Exercise goal >> Your output should be exactly the lines from the one containing "Task: Open Today's Deals" through the final line of the records, both included, with every picture left out.

Extracted material >>
[Start of Attachment]

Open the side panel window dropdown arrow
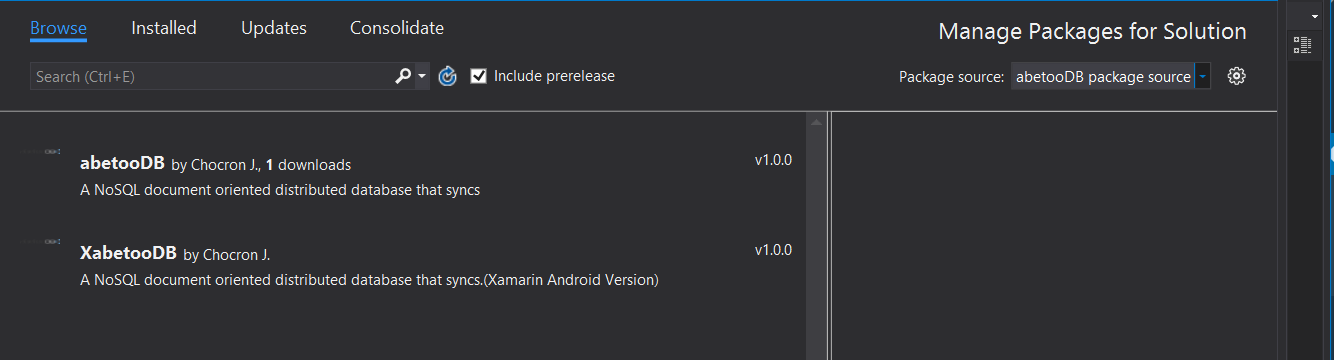Image resolution: width=1334 pixels, height=360 pixels. click(1315, 17)
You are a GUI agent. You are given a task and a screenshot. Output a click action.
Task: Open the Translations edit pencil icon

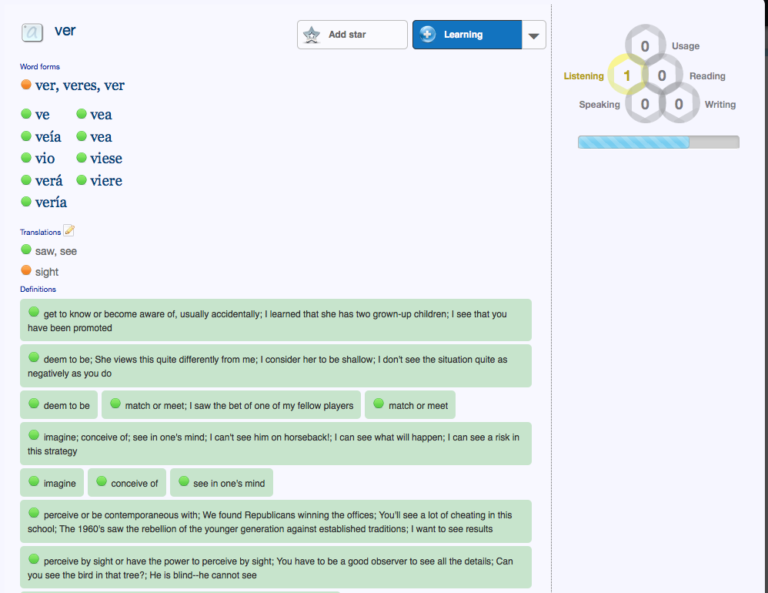click(69, 231)
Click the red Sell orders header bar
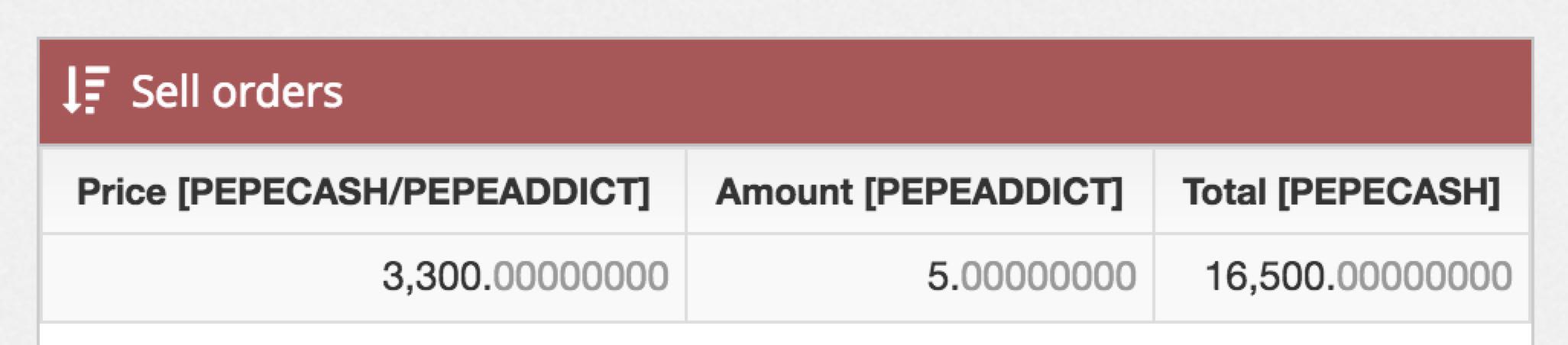This screenshot has width=1568, height=345. point(786,92)
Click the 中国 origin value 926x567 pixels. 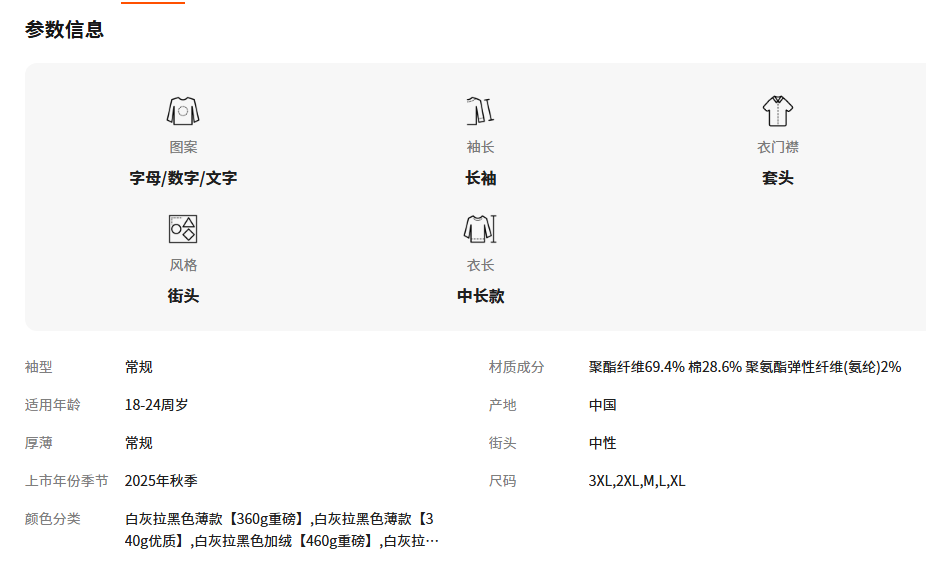602,405
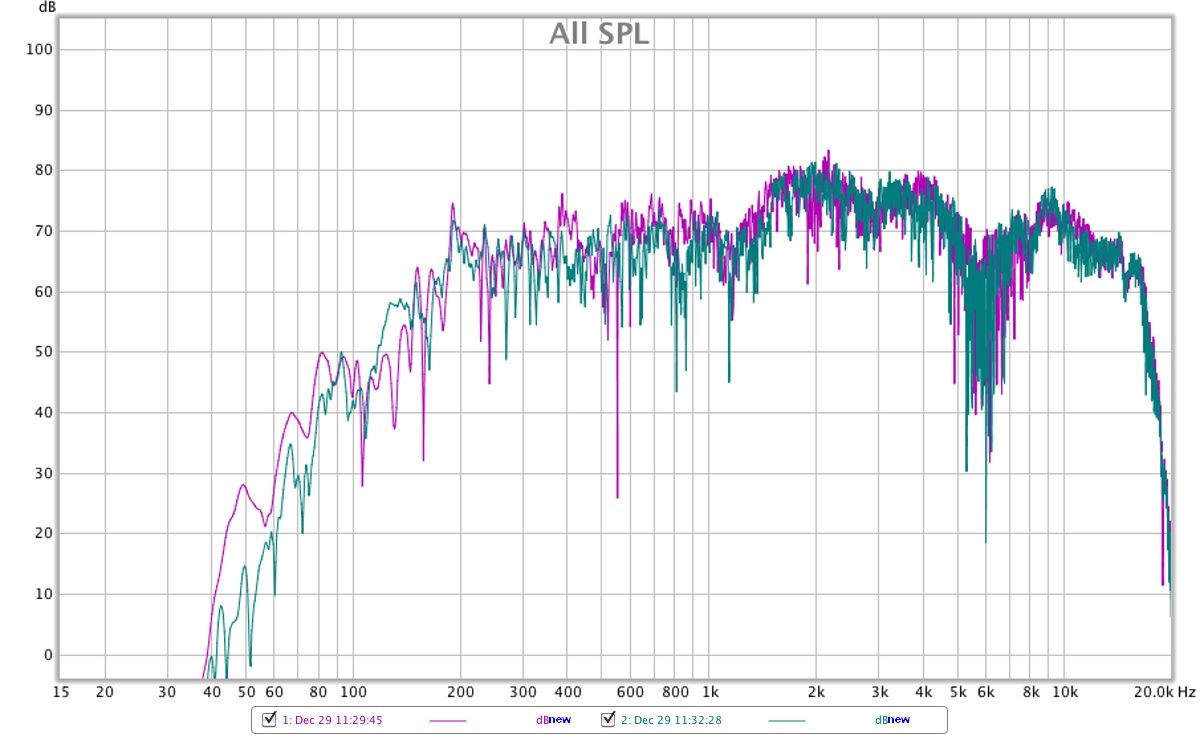Select the '1: Dec 29 11:29:45' legend label

point(333,720)
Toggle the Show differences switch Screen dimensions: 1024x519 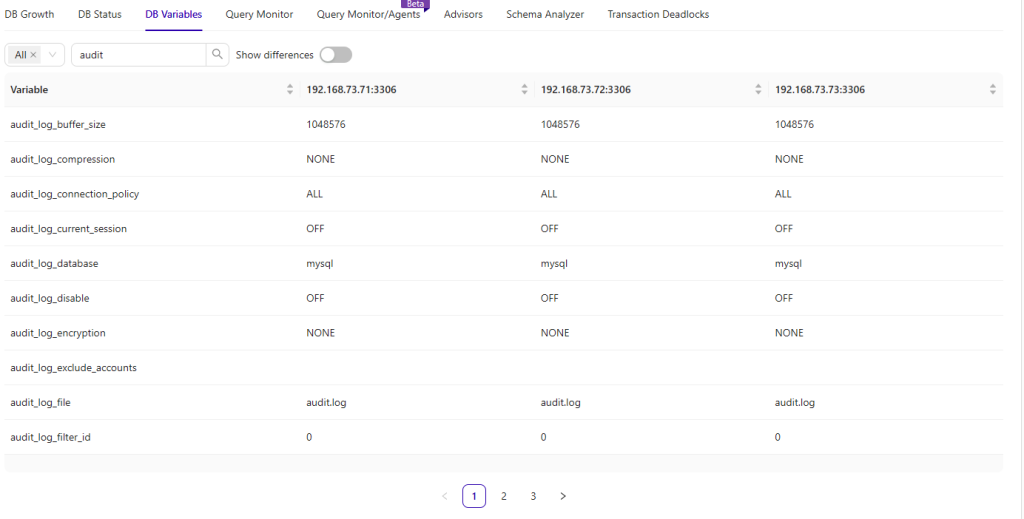(335, 55)

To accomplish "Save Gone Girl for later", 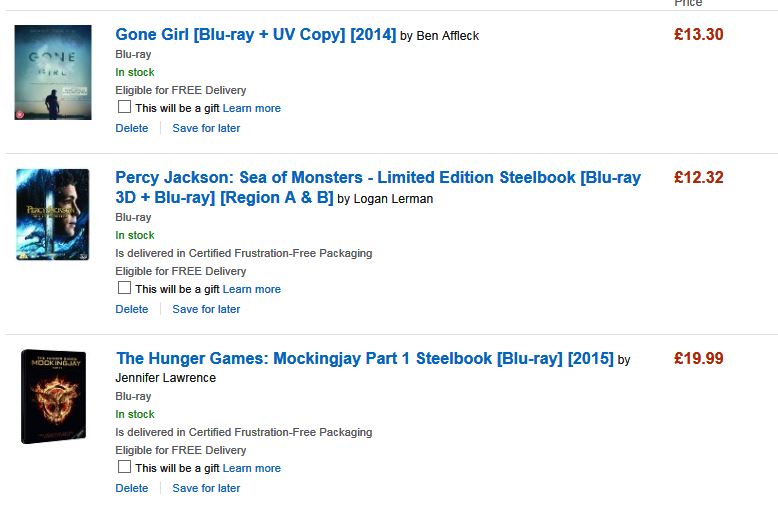I will click(x=206, y=128).
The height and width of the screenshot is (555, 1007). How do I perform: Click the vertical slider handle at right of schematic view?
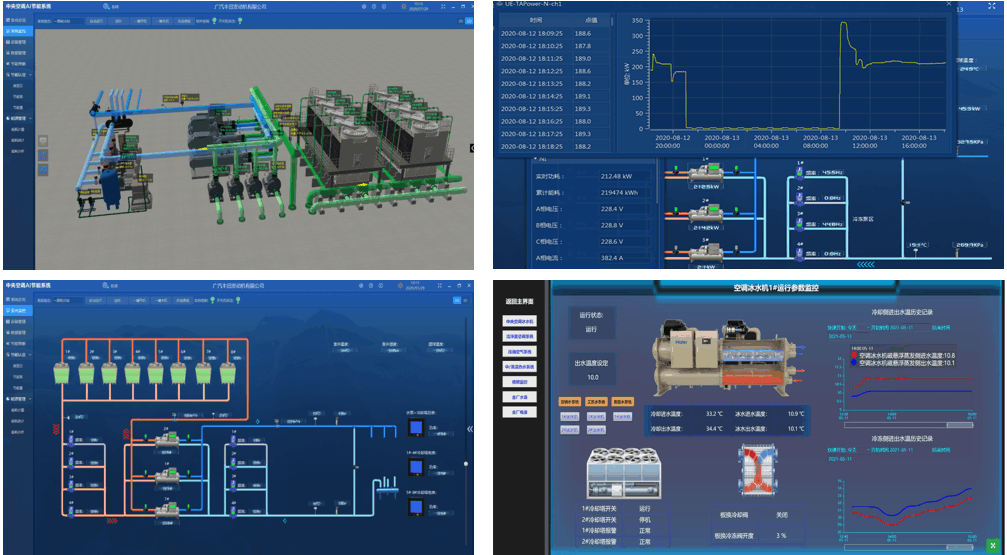465,464
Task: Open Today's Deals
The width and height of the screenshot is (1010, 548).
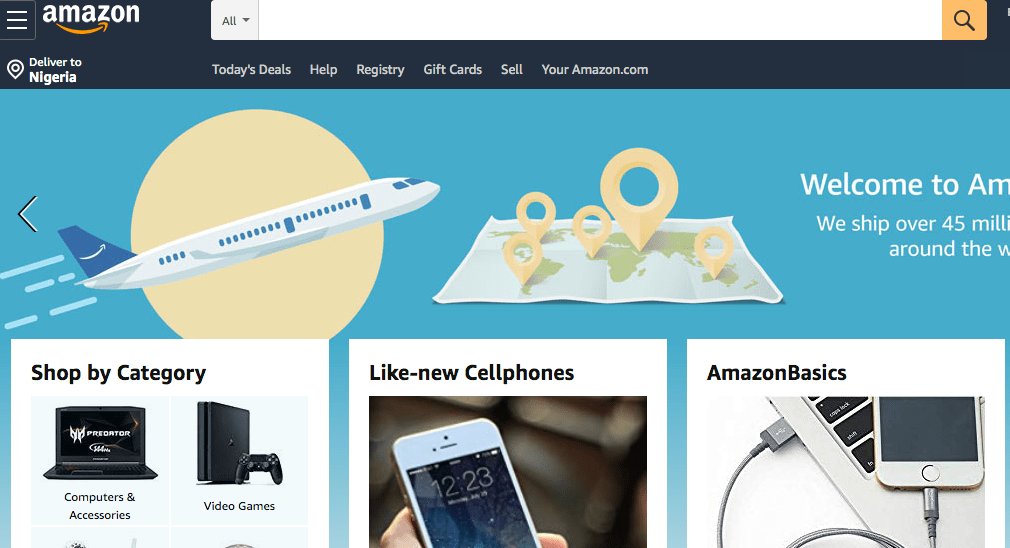Action: (251, 70)
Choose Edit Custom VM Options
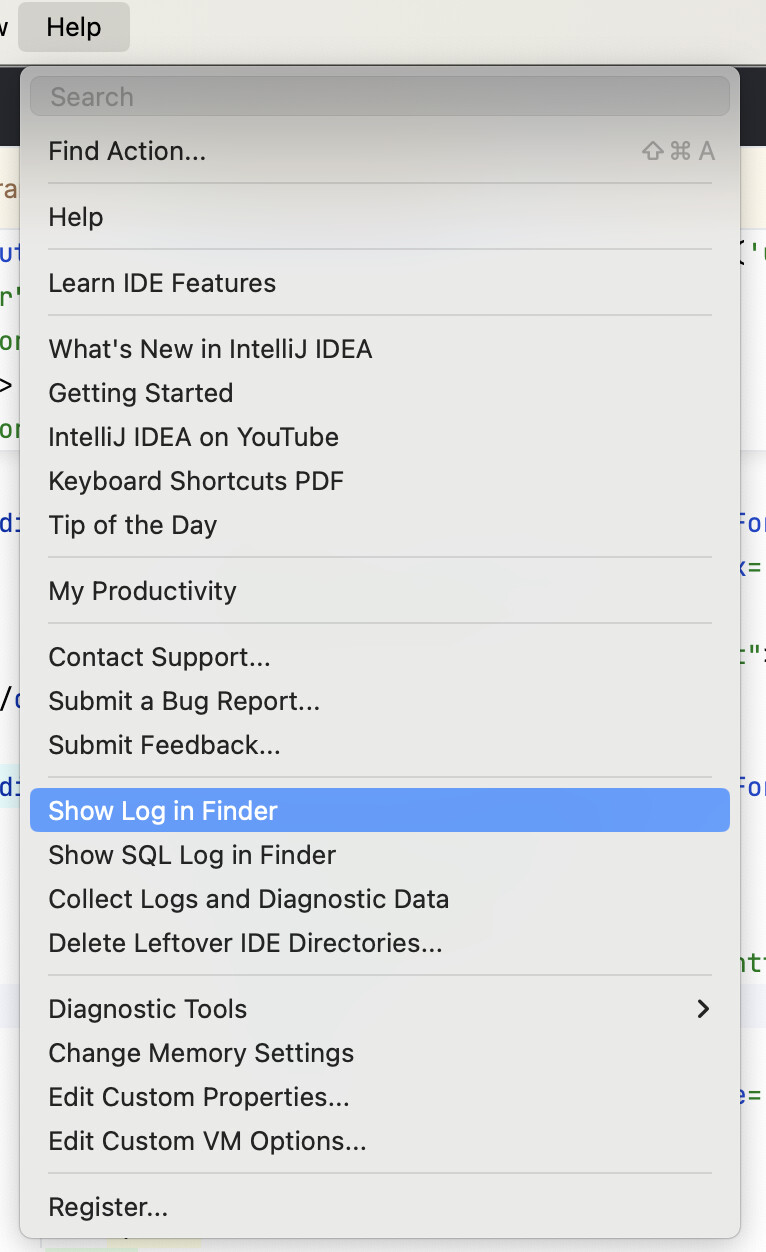Screen dimensions: 766x1252 (x=207, y=1141)
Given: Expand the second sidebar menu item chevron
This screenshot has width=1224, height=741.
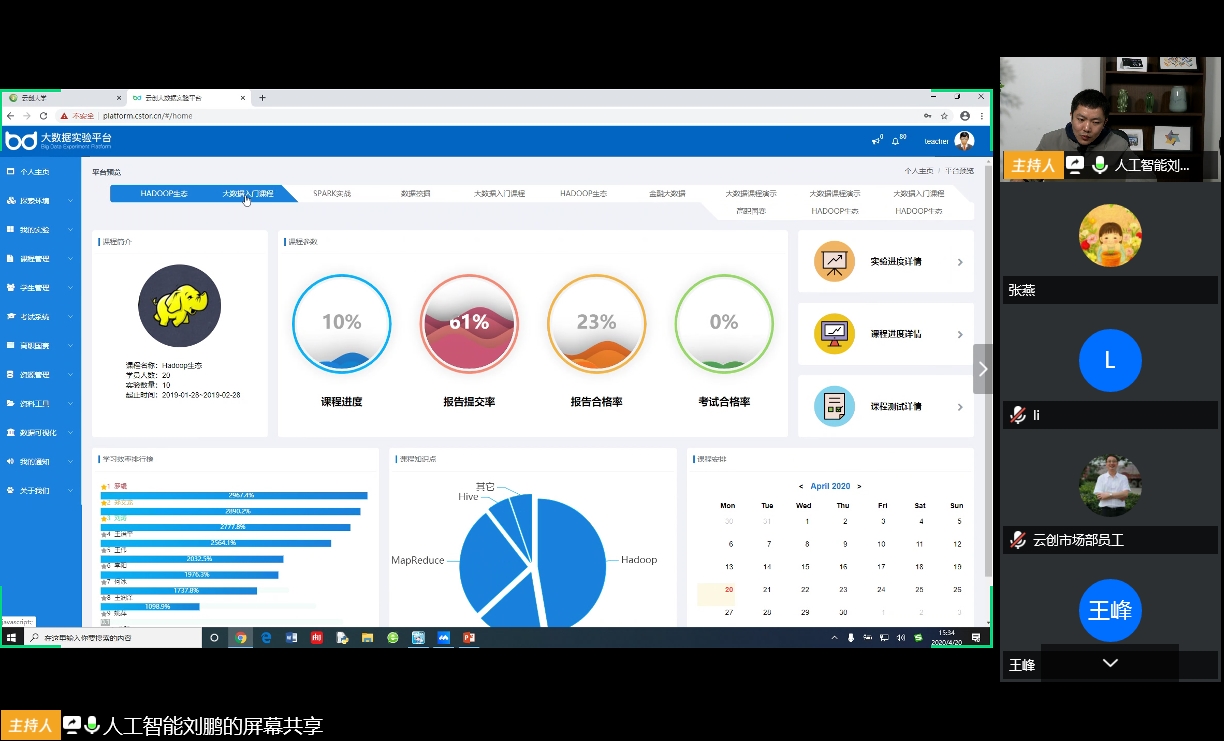Looking at the screenshot, I should 70,201.
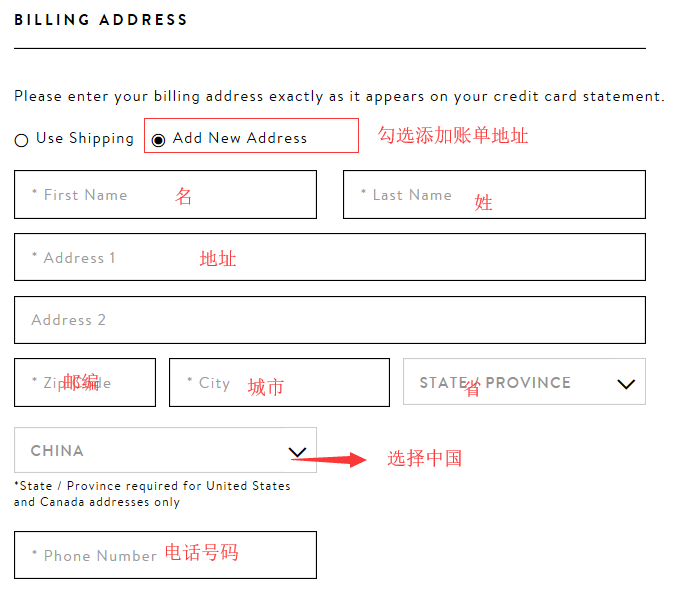Click the billing address instruction sentence

point(339,97)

[End of Attachment]

Reply to the exercise >>
Task: Open Today's Deals
The width and height of the screenshot is (1010, 548).
Action: (251, 70)
Choose Edit Custom VM Options
Screen dimensions: 766x1252 (x=207, y=1141)
Given: Expand the second sidebar menu item chevron
This screenshot has width=1224, height=741.
Looking at the screenshot, I should 70,201.
Click the billing address instruction sentence

point(339,97)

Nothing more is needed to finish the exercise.